IoF Change Collective calls for diversity and equality in fundraising

Neon sign with the word 'change'
7 December, 2018

 

The Institute of Fundraising has created a Change Collective, bringing together professional fundraisers and calling for equality and diversity across the charity sector.

Faced with statistics on the make-up of senior staff in fundraising roles – such as 68% of charity CEOs being male, and nearly two thirds of trustees being male – the Change Collective calls for redefined career prospects, making fundraising an attractive prospect for people from all backgrounds, including BAME, LGBT and people with disabilities. It also notes that fundraising employees are less diverse than those who work in the charity sector as a whole.

A Manifesto for Change

Alongside this, the Institute of Fundraising recently launched its Manifesto for Change, shaped by an expert advisory panel to maximise diversity, inclusion and equality. Voscur’s Development Officer and Funding Lead, Jenny Wildblood, is a member of this advisory panel, along with Isobel Michael, an Institute of Fundraising Trustee who also chaired this year’s Fund It! conference for Voscur.

“We recognise that this work is long overdue and are determined to ensure fundraising is an equal, diverse and inclusive profession where everyone is the right fit,” said Isobel Michael.

To add your perspective to the research, the Institute of Fundraising invites organisations and individual fundraisers to complete a benchmark survey (open until 18 January 2019). As Isobel Michael explained: “Help us to understand the current make-up of the fundraising sector by completing this benchmarking survey - whether you're a sole fundraiser, it’s part of your overall role or you work in a large team, we would be very grateful if you could take twenty minutes to fill in the survey and contribute towards this important work, which will also enable us to measure progress in future.”

This is such an inspiring initiative to be involved in. I hope all Bristol's fundraisers take this opportunity to be heard,” said Jenny Wildblood.

The Business Case for Diversity

The Institute of Fundraising points out in its case for diversity and inclusion that more diverse workplaces can lead to financial gains. Evidence of diverse workplaces being more successful isn’t hard to find – for example, in a study of over 1,000 companies in 12 countries, McKinsey found the least ethnically diverse and gender diverse workplaces were less likely to be profitable. Companies with more diversity at board level were 43% more likely to outperform on profit.

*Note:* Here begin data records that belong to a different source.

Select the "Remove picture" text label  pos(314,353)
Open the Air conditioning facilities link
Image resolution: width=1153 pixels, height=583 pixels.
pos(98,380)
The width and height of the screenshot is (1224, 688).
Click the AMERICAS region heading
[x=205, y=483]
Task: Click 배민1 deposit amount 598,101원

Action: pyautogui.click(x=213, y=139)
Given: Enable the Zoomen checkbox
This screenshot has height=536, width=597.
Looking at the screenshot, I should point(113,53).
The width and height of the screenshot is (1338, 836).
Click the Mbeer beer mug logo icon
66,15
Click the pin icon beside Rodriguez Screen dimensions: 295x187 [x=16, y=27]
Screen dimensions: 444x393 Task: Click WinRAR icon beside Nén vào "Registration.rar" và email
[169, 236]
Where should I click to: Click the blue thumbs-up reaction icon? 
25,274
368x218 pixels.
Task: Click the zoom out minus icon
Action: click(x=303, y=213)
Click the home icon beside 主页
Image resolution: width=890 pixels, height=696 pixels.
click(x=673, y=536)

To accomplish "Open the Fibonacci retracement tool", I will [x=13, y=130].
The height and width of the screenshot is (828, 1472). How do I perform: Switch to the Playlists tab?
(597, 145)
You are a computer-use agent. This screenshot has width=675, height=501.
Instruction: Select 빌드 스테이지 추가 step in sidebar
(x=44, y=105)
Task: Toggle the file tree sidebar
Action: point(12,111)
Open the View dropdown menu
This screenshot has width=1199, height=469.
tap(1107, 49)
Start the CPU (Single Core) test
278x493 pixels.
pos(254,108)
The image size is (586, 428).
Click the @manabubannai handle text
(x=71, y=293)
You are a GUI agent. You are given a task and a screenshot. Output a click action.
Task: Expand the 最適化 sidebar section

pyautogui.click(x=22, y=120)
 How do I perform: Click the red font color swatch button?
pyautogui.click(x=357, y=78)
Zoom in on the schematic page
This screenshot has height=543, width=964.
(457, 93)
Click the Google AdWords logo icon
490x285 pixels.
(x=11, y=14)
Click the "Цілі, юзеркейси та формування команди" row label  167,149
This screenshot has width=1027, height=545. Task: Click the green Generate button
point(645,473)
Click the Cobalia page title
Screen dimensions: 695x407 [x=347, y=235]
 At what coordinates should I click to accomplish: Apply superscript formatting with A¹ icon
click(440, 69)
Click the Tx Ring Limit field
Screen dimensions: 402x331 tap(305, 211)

Sadly, facts like these are often overlooked in recruitment processes, both in the VCSE sector and in the wider jobs market. If the VCSE sector chose to lead the way and become fully diverse from entry-level and supportive roles to executives in the boardroom, it would likely become more profitable and also be a yardstick of success for other sectors. Likewise, if Bristol’s VCSE sector led the way on diversity and inclusion, it would benefit the whole city and put Bristol on the map for the best sector talent.